▸ **TASK DIRECTIONS**: Only the lines of the listing below that run from the line with "Given: Click the" through the line with "How do I perform: Click the" are to be set down, word for word. Pictures stay out.

*** Opening of RECORDS SUPPLIED ***

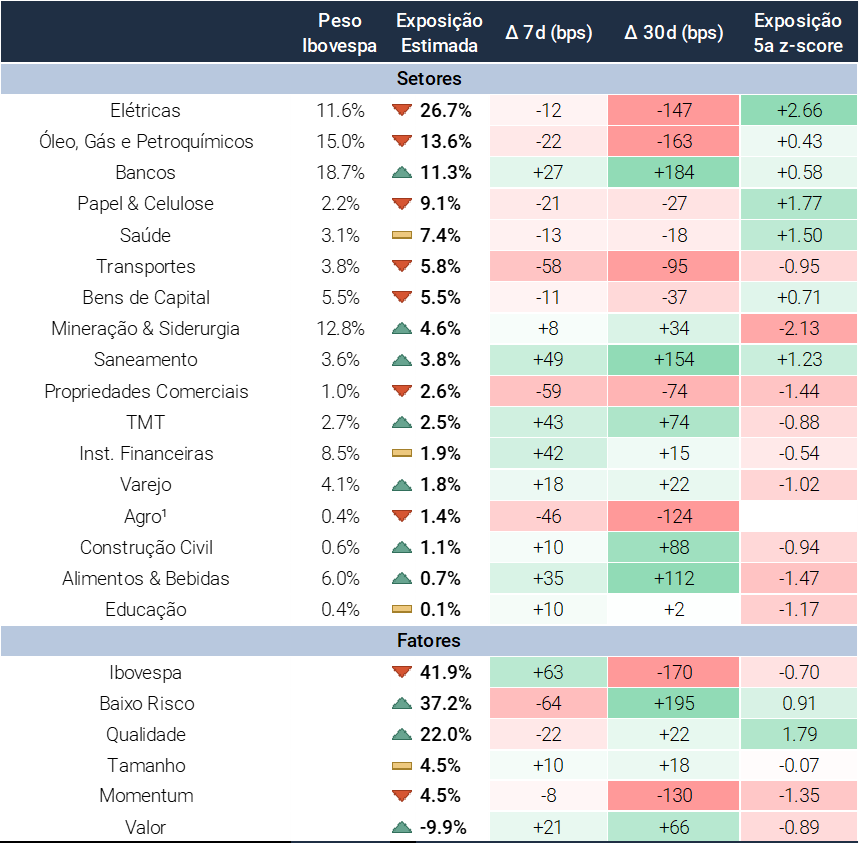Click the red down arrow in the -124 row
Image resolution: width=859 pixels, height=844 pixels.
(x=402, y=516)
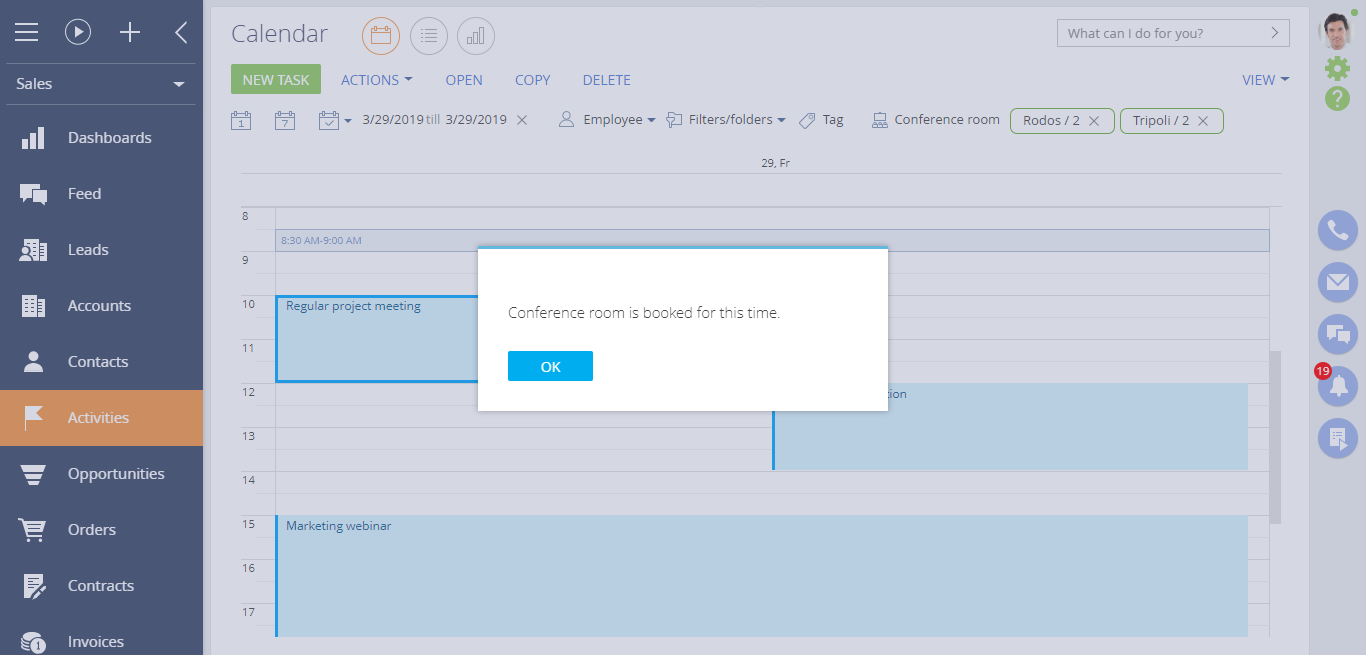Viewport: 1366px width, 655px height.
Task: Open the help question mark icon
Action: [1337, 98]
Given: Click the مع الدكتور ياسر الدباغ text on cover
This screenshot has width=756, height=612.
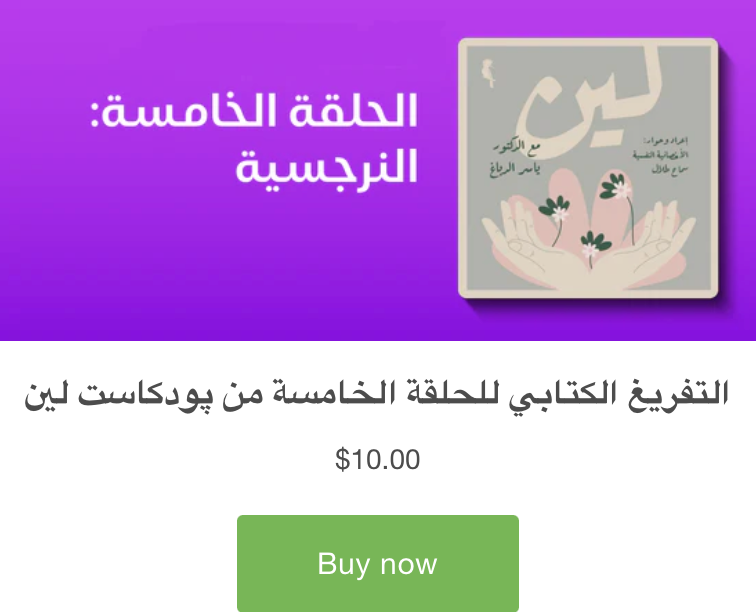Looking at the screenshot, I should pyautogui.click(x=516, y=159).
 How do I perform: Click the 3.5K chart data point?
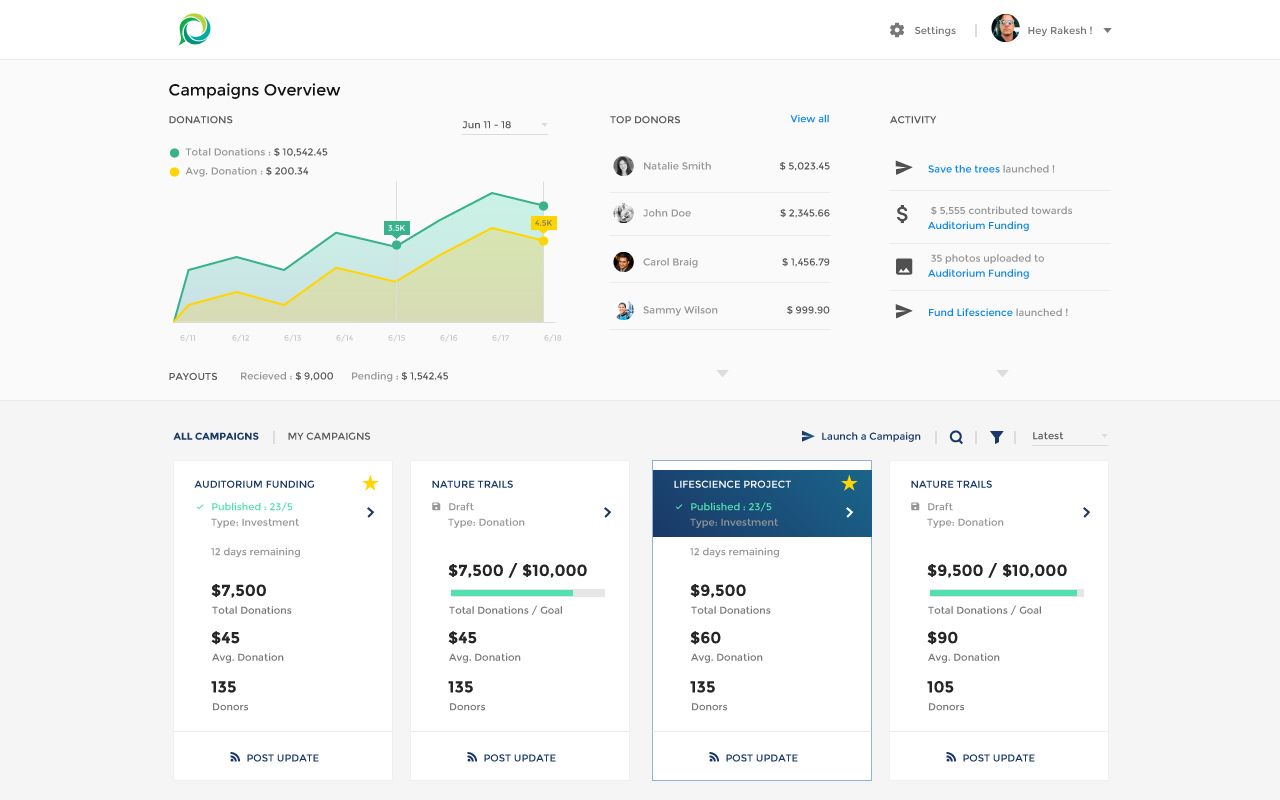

*** Close of RECORDS SUPPLIED ***
*** Opening of RECORDS SUPPLIED ***

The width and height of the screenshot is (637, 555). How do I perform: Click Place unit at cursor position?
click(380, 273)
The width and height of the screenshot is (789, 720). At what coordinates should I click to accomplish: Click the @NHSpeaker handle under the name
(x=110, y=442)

*** Close of RECORDS SUPPLIED ***
*** Opening of RECORDS SUPPLIED ***

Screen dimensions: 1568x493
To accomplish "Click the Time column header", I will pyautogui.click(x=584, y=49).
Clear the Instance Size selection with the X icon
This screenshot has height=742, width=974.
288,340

*** Close of RECORDS SUPPLIED ***

▸ **TASK ANSWER**:
Given: Click the مع الدكتور ياسر الدباغ text on cover
This screenshot has width=756, height=612.
Looking at the screenshot, I should pyautogui.click(x=516, y=159).
 How do I perform: Click the 3.5K chart data point?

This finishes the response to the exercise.